Within the listing below, how many lines hold "button"? Reply with that number and no other text.

----

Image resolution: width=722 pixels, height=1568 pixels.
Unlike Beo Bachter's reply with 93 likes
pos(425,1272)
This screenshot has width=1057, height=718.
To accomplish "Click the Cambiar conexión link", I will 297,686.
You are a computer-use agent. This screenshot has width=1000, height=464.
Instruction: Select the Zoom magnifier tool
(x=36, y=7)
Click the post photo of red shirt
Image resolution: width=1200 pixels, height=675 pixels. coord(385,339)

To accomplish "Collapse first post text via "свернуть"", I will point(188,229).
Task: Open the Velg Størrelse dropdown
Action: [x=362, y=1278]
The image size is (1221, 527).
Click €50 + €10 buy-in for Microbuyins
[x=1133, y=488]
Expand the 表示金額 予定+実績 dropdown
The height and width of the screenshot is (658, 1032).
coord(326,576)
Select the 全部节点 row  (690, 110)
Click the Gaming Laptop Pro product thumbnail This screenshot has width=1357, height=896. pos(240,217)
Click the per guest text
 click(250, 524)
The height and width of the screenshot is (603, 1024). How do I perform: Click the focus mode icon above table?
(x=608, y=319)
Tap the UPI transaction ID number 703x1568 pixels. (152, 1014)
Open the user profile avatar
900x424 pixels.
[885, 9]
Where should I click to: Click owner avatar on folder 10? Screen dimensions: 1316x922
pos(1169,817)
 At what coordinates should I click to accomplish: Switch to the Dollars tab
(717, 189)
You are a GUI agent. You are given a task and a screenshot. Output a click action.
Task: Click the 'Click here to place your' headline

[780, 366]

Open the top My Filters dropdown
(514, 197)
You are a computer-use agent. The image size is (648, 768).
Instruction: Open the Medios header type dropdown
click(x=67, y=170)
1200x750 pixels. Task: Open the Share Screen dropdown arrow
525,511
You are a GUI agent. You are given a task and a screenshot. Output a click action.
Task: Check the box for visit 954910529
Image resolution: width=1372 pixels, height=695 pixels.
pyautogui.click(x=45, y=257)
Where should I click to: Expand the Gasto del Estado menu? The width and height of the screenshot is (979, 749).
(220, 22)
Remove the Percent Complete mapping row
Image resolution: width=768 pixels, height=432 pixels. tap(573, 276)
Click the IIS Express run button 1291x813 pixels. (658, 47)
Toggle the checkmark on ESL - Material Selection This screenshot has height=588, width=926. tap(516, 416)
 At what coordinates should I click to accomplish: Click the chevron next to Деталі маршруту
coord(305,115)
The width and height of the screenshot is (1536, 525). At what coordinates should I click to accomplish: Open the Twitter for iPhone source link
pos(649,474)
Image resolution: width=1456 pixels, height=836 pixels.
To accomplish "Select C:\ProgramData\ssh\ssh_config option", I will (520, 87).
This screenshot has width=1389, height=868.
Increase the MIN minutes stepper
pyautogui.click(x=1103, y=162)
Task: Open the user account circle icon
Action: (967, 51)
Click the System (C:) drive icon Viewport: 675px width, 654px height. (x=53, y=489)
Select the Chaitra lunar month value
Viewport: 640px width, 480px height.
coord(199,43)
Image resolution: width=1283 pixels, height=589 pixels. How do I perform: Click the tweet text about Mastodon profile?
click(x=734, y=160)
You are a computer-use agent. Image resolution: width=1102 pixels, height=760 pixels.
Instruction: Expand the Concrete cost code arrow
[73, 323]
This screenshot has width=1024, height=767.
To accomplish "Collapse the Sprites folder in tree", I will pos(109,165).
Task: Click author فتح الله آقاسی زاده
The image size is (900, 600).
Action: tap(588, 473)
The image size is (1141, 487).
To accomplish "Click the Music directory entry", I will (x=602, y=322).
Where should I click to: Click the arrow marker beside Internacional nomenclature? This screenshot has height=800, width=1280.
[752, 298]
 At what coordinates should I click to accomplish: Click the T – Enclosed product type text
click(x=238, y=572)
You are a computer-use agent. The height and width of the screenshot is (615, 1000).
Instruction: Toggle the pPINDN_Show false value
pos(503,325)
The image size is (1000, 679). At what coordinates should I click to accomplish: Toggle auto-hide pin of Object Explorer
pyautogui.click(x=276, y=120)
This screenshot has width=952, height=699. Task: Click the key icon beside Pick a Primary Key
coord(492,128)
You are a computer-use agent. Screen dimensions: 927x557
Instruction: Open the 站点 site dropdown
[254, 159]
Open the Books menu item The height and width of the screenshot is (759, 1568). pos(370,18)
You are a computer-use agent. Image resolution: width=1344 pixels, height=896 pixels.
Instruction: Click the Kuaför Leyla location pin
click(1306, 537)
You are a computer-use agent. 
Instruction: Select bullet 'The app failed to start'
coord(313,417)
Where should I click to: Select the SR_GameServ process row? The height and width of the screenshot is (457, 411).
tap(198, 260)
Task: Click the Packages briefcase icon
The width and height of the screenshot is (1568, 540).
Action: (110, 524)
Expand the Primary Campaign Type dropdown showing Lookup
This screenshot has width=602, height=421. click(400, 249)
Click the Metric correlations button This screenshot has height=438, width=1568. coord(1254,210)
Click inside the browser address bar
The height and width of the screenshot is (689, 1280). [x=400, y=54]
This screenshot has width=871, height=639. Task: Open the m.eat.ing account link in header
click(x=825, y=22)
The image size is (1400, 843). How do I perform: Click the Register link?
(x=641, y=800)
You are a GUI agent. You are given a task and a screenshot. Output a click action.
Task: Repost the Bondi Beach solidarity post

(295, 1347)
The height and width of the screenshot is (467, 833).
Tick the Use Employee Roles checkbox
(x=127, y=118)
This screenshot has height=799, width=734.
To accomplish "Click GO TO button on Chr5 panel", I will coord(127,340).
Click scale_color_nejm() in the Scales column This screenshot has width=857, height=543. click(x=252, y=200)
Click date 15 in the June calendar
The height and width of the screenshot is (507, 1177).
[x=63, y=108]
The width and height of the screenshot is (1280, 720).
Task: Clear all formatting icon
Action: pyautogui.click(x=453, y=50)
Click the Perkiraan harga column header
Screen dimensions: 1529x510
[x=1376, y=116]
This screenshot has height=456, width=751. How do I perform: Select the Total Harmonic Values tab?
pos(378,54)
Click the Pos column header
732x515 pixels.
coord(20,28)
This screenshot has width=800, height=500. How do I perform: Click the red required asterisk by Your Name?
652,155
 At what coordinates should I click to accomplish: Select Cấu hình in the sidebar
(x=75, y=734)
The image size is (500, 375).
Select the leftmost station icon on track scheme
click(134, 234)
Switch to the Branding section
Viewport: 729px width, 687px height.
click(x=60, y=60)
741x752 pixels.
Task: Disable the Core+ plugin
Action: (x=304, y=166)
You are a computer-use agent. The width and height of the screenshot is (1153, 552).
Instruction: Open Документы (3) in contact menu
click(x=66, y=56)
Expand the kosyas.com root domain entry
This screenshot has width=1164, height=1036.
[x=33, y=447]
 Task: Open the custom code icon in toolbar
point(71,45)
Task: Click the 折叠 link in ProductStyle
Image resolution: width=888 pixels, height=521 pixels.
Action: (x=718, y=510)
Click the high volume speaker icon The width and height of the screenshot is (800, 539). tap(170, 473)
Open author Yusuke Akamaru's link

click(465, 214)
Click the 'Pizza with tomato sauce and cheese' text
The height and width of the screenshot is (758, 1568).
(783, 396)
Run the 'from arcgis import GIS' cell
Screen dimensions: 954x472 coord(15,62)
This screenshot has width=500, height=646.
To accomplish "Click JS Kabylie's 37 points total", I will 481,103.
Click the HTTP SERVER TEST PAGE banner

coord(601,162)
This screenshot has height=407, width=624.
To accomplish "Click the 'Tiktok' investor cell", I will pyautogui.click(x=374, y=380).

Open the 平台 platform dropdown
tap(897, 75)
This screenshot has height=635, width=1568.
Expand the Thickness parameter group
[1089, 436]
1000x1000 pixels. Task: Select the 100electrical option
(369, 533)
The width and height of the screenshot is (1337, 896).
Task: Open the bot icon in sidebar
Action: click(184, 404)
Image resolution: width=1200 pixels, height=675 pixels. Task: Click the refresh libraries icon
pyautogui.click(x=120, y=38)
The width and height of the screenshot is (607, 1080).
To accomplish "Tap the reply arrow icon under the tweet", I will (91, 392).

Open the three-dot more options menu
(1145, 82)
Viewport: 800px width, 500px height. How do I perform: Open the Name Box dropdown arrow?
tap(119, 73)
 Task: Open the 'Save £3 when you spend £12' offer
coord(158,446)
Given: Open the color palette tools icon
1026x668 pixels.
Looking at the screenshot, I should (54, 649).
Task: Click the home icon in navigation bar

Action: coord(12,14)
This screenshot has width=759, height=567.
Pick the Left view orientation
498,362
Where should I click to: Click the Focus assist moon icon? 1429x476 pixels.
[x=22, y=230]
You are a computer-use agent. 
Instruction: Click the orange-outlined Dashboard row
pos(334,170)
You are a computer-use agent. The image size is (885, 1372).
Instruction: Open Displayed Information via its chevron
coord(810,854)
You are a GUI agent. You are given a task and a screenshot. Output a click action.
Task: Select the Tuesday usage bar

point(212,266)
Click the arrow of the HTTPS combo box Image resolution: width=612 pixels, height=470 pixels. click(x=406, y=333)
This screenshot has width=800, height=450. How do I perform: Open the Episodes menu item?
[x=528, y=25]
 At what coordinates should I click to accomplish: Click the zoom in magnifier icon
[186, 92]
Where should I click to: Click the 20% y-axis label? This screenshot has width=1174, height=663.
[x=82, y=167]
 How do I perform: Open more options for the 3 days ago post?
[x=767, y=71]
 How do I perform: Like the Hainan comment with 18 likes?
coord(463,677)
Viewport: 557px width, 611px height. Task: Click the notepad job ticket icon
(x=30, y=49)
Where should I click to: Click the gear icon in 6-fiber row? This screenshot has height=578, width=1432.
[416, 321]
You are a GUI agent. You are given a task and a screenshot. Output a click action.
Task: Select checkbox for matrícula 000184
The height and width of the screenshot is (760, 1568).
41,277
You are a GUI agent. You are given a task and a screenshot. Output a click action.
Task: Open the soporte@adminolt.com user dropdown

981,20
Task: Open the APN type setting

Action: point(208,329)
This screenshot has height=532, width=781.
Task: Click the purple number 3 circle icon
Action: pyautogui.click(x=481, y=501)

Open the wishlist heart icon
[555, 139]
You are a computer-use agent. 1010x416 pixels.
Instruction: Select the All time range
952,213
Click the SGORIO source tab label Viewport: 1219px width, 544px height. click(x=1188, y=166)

----

### Answer to the problem
3